*** SOURCE DATA ***
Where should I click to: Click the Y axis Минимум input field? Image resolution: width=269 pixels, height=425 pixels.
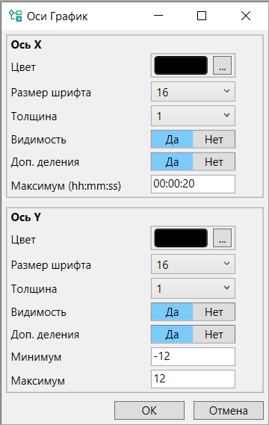pos(193,356)
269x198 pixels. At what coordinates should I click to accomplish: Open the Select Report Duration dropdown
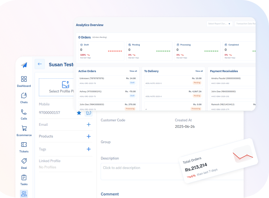(x=220, y=24)
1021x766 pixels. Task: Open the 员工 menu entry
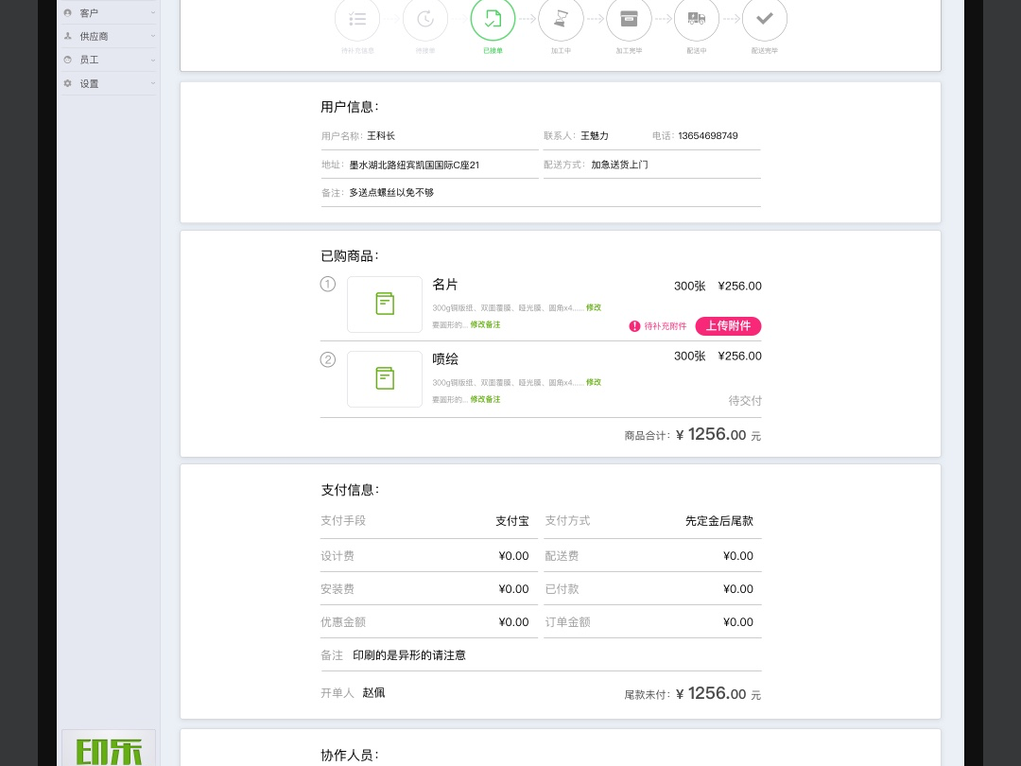(x=90, y=60)
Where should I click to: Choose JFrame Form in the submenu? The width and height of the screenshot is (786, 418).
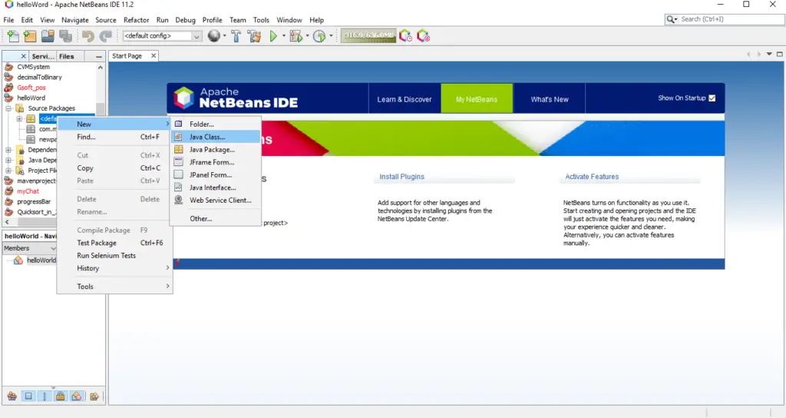211,162
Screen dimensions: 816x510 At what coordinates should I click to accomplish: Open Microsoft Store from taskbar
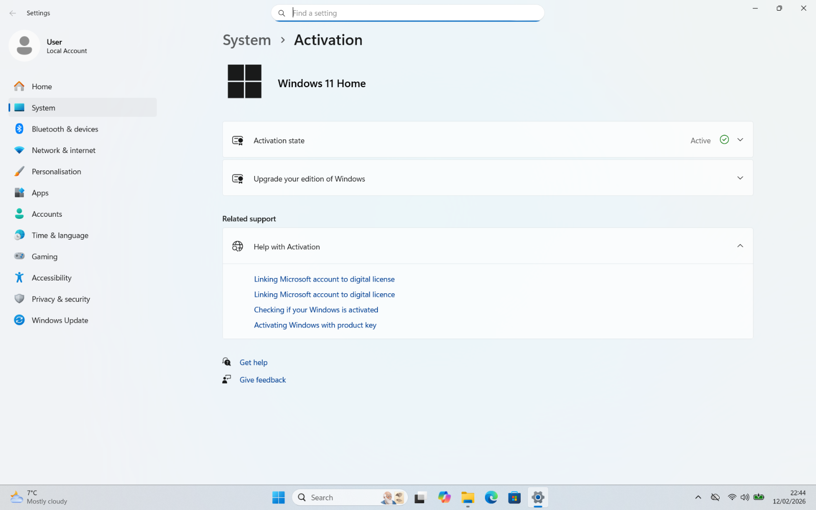coord(514,497)
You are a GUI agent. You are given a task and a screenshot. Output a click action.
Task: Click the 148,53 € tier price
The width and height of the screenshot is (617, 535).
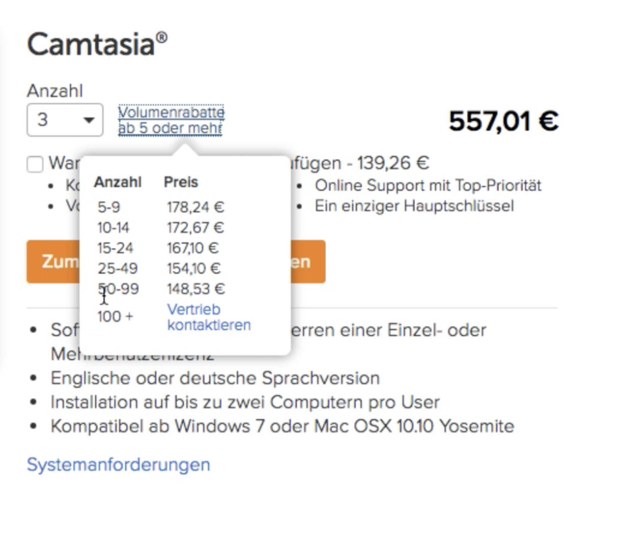click(196, 288)
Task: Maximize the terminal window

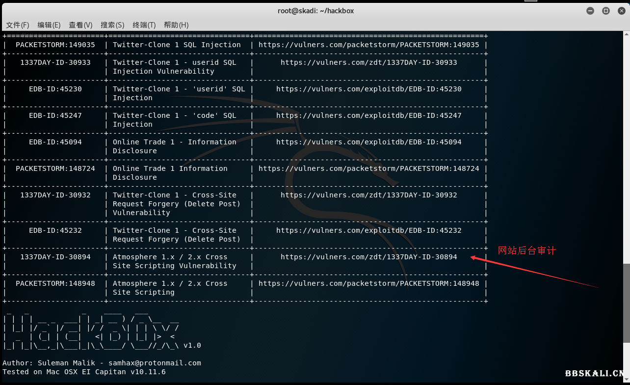Action: (606, 11)
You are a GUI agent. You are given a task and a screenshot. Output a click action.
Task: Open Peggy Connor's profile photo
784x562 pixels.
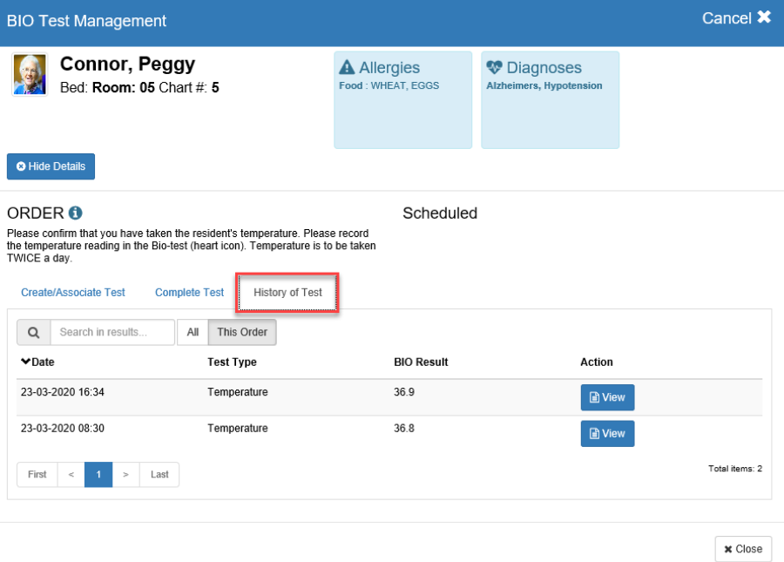[x=29, y=74]
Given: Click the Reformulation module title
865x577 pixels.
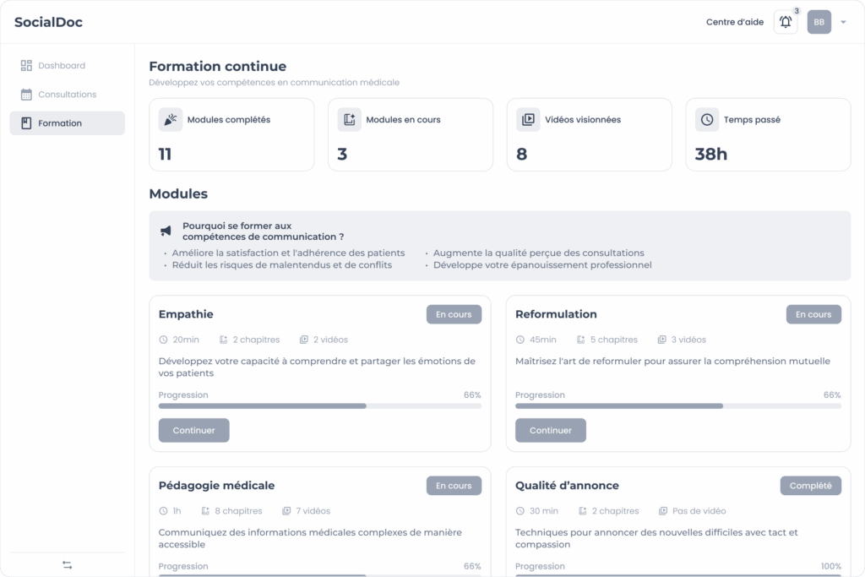Looking at the screenshot, I should click(x=556, y=314).
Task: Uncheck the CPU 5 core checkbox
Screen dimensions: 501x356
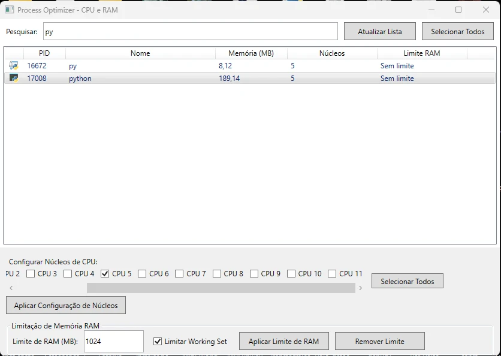Action: point(105,274)
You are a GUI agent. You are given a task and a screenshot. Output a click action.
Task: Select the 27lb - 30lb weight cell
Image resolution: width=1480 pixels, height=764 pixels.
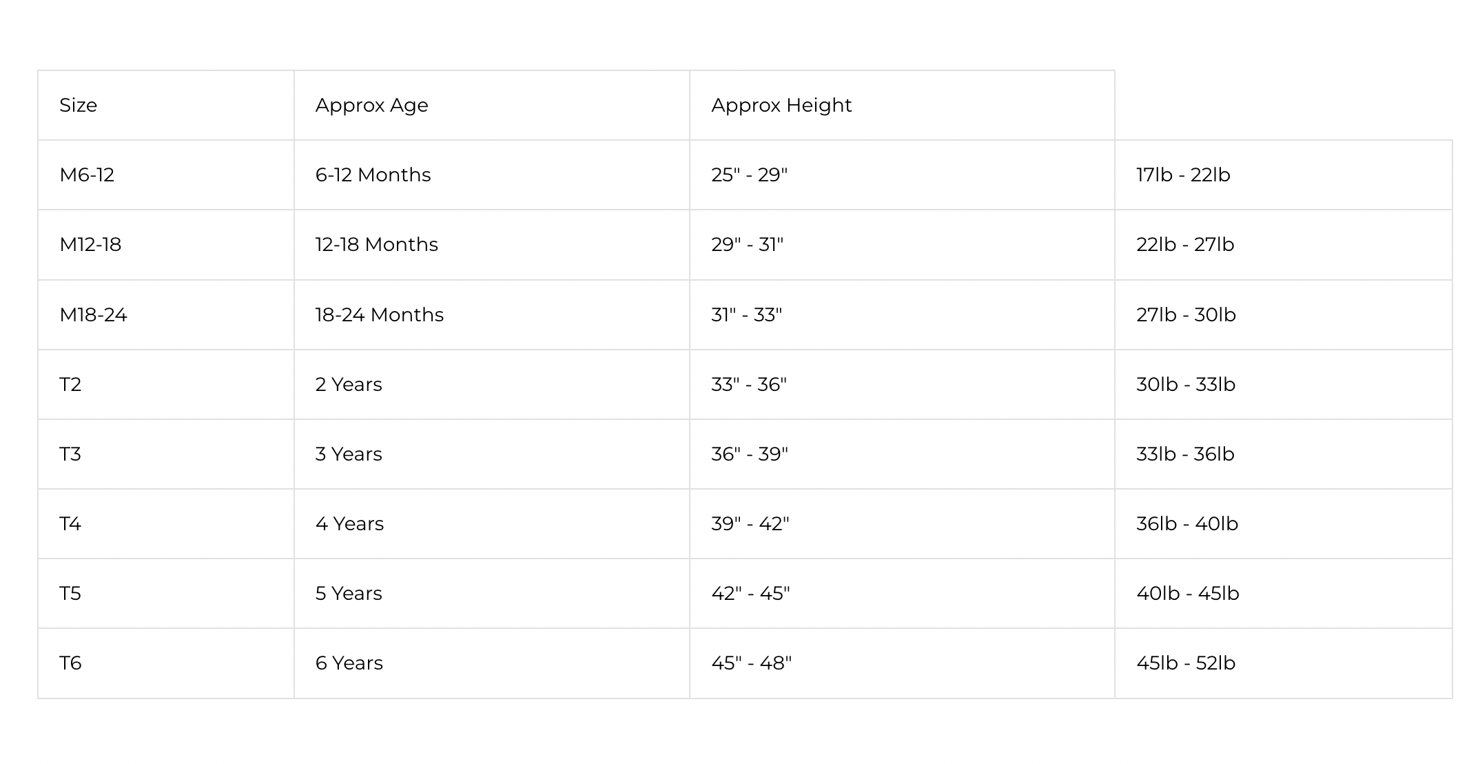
***
■ YOUR INSTRUCTIONS ■
Please transcribe the listing above verbatim and exclude every picture.

■ ANSWER TO THE PROBLEM ■
Where should I click to: Click the Y axis Минимум input field? Image resolution: width=269 pixels, height=425 pixels.
pos(193,356)
269x198 pixels. At what coordinates should I click to accomplish: Open the Select Report Duration dropdown
(x=220, y=24)
1021x766 pixels. Task: Open the 员工 menu entry
(x=90, y=60)
Where should I click to: Choose JFrame Form in the submenu? The width and height of the screenshot is (786, 418).
211,162
Screen dimensions: 816x510 At what coordinates should I click to accomplish: Open Microsoft Store from taskbar
coord(514,497)
You are a GUI agent. You are given a task and a screenshot. Output a click action.
Task: Click the 148,53 € tier price
The width and height of the screenshot is (617, 535).
click(196, 288)
Task: Maximize the terminal window

Action: (606, 11)
You are a GUI agent. You are given a task and a screenshot. Output a click action.
Task: Open Peggy Connor's profile photo
784x562 pixels.
[x=29, y=74]
Given: Click the Reformulation module title
865x577 pixels.
Looking at the screenshot, I should click(x=556, y=314).
Task: Uncheck the CPU 5 core checkbox
Screen dimensions: 501x356
Action: point(105,274)
You are a GUI agent. You are given a task and a screenshot. Output a click action.
Task: Select the 27lb - 30lb weight cell
Image resolution: width=1480 pixels, height=764 pixels.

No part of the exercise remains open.